Friday, August 12, 2005

Short list of search engines

There are two preliminary criteria to be satisfied by webometrics friendly search engines:

1. To have a large and independent self crawled database
2. The recovery system will allow the filtering of results according to url-related delimiters

Taking into account these requirements, currently only six engines are useful for quantitative analysis purposes:

- Google (www.google.com)
- Yahoo Search (search.yahoo.com)
- MSN Search (search.msn.com)
- Teoma (www.teoma.com)
- Gigablast (www.gigablast.com)
- Exalead (www.exalead.com)

Google has a database size probably exceeding 11 bn pages, including a good coverage of the so-called rich files and other dynamic and special filetypes.
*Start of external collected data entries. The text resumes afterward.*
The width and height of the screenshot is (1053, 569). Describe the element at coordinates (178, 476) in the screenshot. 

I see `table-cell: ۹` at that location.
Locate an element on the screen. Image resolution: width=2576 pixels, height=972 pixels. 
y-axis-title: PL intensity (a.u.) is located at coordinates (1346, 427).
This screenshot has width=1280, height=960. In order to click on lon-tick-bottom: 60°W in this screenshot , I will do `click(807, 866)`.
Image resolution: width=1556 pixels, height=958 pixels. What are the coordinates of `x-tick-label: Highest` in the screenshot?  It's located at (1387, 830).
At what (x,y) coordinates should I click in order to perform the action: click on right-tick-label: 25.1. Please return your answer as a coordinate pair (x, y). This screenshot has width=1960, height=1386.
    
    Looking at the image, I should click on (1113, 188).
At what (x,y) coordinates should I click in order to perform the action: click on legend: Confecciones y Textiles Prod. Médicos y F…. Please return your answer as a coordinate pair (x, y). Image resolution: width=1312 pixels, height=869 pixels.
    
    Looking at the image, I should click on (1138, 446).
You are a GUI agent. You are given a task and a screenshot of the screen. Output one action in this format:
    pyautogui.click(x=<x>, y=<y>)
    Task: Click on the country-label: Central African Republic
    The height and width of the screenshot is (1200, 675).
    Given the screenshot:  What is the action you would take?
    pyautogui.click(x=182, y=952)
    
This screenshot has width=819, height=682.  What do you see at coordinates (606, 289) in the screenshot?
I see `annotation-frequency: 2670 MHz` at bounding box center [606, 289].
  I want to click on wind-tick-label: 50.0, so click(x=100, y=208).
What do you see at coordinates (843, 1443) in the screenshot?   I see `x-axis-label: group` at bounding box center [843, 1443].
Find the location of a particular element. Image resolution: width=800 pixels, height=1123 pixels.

On the negative side, the number of dead-links has increased a lot in this engine. Individual records of large databases (e.g.: PubMed) are also indexed, but without covering the full size strangely.

Current figures for Yahoo are not available as its databases have increased greatly during July. An educated guess is around the 10-12 bn mark. Actual figures provided by the answers to a large number of request are misleading as the number provided decreases when exploring further pages than first answers' one.

MSN Search looks to have the most comprehensive geographical coverage, including Asian regions usually not well indexed by the other major engines.

Gigablast and Exalead still have very small databases. However, as the overlap among engines is so low, combined search using several engines is clearly an option.